━━━ Provided information
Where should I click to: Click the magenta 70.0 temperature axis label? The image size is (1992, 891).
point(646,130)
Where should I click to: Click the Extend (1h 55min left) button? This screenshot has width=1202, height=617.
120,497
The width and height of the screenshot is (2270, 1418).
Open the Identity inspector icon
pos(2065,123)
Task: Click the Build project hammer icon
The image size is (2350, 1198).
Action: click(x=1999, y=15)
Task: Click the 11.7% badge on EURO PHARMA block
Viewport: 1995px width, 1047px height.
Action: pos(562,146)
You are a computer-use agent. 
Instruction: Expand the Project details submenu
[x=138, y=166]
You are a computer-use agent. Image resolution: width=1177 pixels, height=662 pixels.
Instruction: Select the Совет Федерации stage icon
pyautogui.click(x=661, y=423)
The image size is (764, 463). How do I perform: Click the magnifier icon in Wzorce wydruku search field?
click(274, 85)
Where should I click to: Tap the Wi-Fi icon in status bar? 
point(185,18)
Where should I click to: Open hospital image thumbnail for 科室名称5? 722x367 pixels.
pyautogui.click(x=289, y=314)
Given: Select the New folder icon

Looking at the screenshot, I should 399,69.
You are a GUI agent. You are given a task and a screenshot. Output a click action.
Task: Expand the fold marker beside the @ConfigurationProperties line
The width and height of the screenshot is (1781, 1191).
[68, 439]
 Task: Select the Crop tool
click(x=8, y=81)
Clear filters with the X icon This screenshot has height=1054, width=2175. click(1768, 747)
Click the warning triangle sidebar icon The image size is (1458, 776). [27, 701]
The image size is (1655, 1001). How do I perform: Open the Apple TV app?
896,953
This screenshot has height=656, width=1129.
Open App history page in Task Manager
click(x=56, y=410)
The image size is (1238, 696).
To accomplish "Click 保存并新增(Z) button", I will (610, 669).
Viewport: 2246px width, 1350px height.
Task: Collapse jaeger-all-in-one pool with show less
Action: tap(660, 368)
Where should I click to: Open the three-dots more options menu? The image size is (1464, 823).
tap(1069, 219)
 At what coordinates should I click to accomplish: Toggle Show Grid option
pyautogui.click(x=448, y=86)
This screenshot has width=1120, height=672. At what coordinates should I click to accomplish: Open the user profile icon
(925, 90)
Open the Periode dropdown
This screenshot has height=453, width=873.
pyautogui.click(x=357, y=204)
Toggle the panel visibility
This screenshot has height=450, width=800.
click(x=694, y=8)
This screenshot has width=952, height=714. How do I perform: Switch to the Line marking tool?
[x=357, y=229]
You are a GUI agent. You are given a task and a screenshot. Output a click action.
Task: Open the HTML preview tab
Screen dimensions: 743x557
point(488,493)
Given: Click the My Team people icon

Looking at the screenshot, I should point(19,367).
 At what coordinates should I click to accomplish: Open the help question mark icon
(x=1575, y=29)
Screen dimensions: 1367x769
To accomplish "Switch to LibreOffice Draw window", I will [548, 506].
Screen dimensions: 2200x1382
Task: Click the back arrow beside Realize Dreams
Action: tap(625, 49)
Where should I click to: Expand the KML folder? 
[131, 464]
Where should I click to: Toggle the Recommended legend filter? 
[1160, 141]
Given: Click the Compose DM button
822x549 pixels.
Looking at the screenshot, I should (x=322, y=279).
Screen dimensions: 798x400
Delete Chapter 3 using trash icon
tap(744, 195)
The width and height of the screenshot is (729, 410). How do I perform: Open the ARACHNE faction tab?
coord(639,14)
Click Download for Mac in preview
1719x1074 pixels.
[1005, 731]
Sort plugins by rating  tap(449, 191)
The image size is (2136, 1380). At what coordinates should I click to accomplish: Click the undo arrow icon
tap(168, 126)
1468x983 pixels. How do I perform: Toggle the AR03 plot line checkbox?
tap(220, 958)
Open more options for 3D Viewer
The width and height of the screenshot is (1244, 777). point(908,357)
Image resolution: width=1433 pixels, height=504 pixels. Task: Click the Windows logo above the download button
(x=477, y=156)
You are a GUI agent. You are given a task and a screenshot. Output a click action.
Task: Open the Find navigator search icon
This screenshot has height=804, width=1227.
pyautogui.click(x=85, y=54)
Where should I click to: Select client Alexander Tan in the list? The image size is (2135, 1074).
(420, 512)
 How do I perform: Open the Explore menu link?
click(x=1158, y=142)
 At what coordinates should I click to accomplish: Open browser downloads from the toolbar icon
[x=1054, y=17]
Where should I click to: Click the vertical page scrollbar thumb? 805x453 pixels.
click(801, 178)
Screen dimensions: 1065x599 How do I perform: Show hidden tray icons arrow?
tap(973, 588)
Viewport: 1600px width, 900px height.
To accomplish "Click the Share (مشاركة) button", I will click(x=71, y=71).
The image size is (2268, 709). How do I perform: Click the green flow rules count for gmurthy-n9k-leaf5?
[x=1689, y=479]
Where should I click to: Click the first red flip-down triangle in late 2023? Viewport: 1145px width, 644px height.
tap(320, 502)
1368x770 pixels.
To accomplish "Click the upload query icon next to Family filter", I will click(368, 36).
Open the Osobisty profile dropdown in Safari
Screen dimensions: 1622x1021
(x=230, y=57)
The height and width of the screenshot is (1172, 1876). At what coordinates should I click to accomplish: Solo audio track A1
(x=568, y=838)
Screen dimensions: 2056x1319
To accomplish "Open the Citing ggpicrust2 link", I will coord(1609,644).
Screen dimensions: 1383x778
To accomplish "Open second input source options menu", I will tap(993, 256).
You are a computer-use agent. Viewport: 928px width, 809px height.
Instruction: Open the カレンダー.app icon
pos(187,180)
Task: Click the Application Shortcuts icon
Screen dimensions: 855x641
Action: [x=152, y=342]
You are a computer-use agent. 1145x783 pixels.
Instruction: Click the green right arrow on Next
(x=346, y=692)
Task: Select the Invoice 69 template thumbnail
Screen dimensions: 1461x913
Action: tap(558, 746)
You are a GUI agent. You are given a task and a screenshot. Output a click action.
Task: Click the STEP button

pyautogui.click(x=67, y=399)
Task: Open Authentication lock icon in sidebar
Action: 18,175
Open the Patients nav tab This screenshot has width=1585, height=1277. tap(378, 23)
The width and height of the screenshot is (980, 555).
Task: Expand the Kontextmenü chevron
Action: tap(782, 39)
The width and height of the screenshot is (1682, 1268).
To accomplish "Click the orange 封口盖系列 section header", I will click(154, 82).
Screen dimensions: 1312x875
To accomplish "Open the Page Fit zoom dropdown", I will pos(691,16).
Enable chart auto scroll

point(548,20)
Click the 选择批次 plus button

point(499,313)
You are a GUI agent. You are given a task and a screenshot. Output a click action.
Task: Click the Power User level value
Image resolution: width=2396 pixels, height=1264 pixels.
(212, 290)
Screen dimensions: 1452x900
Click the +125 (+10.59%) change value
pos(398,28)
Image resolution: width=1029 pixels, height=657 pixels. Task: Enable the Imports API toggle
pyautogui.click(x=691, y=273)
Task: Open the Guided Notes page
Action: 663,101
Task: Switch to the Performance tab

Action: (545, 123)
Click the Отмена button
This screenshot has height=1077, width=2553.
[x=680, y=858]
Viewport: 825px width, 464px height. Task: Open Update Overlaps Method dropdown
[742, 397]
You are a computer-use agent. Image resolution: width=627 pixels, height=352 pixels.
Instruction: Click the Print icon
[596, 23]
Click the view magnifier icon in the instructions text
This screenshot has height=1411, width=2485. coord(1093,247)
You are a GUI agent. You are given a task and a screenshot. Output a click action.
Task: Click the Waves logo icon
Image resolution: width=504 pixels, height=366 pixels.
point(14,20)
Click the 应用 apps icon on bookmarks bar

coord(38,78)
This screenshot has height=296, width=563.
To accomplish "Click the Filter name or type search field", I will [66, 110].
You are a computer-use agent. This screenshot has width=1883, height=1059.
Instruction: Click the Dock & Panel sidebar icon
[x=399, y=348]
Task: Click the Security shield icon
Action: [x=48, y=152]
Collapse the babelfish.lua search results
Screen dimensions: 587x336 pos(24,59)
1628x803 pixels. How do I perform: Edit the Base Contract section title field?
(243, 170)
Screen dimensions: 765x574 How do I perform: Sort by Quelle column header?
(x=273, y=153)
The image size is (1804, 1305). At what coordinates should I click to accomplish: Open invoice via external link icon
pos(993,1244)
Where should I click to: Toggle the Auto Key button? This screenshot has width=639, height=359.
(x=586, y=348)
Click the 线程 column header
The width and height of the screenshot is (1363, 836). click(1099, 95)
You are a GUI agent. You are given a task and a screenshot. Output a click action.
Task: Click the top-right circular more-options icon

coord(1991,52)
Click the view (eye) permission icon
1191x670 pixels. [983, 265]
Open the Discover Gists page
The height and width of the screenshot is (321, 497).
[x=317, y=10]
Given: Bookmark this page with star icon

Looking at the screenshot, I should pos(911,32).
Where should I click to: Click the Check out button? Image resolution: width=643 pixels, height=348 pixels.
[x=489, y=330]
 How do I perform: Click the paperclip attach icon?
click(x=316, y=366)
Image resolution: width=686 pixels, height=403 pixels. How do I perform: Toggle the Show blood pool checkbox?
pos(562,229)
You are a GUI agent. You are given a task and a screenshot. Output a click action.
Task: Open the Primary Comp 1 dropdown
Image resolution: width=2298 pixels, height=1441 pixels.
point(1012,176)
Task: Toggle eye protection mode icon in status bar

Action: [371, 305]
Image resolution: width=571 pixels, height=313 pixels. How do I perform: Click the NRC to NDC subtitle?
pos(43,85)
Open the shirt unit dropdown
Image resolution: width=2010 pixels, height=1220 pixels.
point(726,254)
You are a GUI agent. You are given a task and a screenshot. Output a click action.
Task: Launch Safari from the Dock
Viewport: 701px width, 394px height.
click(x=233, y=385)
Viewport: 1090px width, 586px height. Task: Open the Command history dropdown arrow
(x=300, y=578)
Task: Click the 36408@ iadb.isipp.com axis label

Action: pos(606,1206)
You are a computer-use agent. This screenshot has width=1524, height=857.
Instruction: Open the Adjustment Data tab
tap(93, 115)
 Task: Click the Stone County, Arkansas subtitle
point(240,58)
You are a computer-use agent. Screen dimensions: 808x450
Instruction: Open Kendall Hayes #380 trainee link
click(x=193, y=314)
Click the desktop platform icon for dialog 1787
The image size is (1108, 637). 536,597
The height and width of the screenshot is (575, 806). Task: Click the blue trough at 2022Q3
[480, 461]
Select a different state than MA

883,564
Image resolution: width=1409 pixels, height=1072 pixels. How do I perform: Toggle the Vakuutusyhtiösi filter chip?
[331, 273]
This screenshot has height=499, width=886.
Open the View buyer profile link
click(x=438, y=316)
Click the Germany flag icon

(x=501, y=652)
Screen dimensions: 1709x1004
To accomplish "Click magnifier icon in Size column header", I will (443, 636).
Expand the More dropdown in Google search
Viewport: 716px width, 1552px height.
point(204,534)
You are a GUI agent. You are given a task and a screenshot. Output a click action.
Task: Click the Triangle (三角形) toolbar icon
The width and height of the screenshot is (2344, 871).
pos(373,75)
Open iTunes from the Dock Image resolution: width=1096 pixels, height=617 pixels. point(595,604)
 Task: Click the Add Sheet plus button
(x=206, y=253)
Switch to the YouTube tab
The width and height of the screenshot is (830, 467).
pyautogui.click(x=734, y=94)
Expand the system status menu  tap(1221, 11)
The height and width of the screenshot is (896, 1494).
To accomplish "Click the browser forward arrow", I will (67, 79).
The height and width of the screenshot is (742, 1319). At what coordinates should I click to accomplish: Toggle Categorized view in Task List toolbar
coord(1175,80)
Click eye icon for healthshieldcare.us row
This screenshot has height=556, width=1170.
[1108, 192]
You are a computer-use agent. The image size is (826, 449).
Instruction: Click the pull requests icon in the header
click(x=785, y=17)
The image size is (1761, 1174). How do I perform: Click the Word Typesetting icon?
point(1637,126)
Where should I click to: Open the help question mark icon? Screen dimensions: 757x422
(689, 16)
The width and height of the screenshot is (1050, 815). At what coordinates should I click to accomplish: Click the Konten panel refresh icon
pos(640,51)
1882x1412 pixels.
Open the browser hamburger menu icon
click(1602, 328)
━━━━━━
* [Your instructions]
Lines after the one containing "The width and height of the screenshot is (2270, 1418)." are not wanted; repeat exactly each line above from the first up to and including it.

* [Result of the task]
Where should I click to: Click the magenta 70.0 temperature axis label? The image size is (1992, 891).
point(646,130)
Where should I click to: Click the Extend (1h 55min left) button? This screenshot has width=1202, height=617.
120,497
The width and height of the screenshot is (2270, 1418).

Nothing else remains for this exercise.